Work instruction => Word for word, transcribe all of the records.

Stored dataset items =>
--------------------------------

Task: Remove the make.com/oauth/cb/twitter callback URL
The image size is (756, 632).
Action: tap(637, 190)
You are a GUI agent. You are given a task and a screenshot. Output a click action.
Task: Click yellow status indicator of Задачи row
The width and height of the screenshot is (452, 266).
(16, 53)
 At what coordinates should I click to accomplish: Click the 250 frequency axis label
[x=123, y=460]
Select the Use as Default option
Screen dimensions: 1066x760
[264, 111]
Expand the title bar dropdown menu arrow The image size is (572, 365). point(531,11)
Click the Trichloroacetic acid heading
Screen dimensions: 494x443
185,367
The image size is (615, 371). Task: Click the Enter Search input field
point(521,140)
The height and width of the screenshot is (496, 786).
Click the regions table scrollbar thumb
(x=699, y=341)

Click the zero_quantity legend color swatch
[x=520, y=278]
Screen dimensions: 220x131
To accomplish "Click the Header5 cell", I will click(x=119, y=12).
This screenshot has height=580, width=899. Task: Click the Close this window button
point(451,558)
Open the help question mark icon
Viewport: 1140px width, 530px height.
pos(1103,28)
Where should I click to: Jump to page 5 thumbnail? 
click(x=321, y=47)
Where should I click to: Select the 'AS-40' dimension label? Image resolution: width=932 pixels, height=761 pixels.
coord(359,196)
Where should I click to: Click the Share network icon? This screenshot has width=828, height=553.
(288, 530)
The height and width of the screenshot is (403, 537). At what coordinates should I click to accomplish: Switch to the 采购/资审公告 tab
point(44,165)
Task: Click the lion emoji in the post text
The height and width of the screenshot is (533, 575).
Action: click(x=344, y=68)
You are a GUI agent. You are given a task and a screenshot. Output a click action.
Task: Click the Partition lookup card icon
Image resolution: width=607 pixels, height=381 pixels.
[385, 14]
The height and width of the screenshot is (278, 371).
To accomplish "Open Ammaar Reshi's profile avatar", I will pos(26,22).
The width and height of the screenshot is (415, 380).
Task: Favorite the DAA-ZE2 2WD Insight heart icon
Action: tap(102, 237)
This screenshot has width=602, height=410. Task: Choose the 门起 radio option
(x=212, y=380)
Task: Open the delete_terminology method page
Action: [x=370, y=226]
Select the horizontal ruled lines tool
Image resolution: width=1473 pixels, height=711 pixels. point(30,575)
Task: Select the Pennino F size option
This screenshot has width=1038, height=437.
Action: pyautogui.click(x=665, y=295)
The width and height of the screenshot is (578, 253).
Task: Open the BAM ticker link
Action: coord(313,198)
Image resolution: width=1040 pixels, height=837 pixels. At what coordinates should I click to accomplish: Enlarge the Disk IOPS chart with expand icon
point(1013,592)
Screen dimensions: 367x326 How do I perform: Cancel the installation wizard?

--------------------------------

Problem solution =>
Task: Remove the make.com/oauth/cb/twitter callback URL
The image size is (756, 632).
Action: tap(637, 190)
You are a GUI agent. You are given a task and a screenshot. Output a click action.
Task: Click yellow status indicator of Задачи row
The width and height of the screenshot is (452, 266).
(16, 53)
 At what coordinates should I click to accomplish: Click the 250 frequency axis label
[x=123, y=460]
Select the Use as Default option
Screen dimensions: 1066x760
[264, 111]
Expand the title bar dropdown menu arrow The image size is (572, 365). point(531,11)
Click the Trichloroacetic acid heading
Screen dimensions: 494x443
185,367
The image size is (615, 371). Task: Click the Enter Search input field
point(521,140)
The height and width of the screenshot is (496, 786).
Click the regions table scrollbar thumb
(x=699, y=341)

Click the zero_quantity legend color swatch
[x=520, y=278]
Screen dimensions: 220x131
To accomplish "Click the Header5 cell", I will click(x=119, y=12).
This screenshot has height=580, width=899. Task: Click the Close this window button
point(451,558)
Open the help question mark icon
Viewport: 1140px width, 530px height.
pos(1103,28)
Where should I click to: Jump to page 5 thumbnail? 
click(x=321, y=47)
Where should I click to: Select the 'AS-40' dimension label? Image resolution: width=932 pixels, height=761 pixels.
coord(359,196)
Where should I click to: Click the Share network icon? This screenshot has width=828, height=553.
(288, 530)
The height and width of the screenshot is (403, 537). At what coordinates should I click to accomplish: Switch to the 采购/资审公告 tab
point(44,165)
Task: Click the lion emoji in the post text
The height and width of the screenshot is (533, 575).
Action: click(x=344, y=68)
You are a GUI agent. You are given a task and a screenshot. Output a click action.
Task: Click the Partition lookup card icon
Image resolution: width=607 pixels, height=381 pixels.
[385, 14]
The height and width of the screenshot is (278, 371).
To accomplish "Open Ammaar Reshi's profile avatar", I will pos(26,22).
The width and height of the screenshot is (415, 380).
Task: Favorite the DAA-ZE2 2WD Insight heart icon
Action: tap(102, 237)
This screenshot has width=602, height=410. Task: Choose the 门起 radio option
(x=212, y=380)
Task: Open the delete_terminology method page
Action: [x=370, y=226]
Select the horizontal ruled lines tool
Image resolution: width=1473 pixels, height=711 pixels. point(30,575)
Task: Select the Pennino F size option
This screenshot has width=1038, height=437.
Action: pyautogui.click(x=665, y=295)
The width and height of the screenshot is (578, 253).
Task: Open the BAM ticker link
Action: coord(313,198)
Image resolution: width=1040 pixels, height=837 pixels. At what coordinates should I click to accomplish: Enlarge the Disk IOPS chart with expand icon
point(1013,592)
Screen dimensions: 367x326 How do I perform: Cancel the installation wizard?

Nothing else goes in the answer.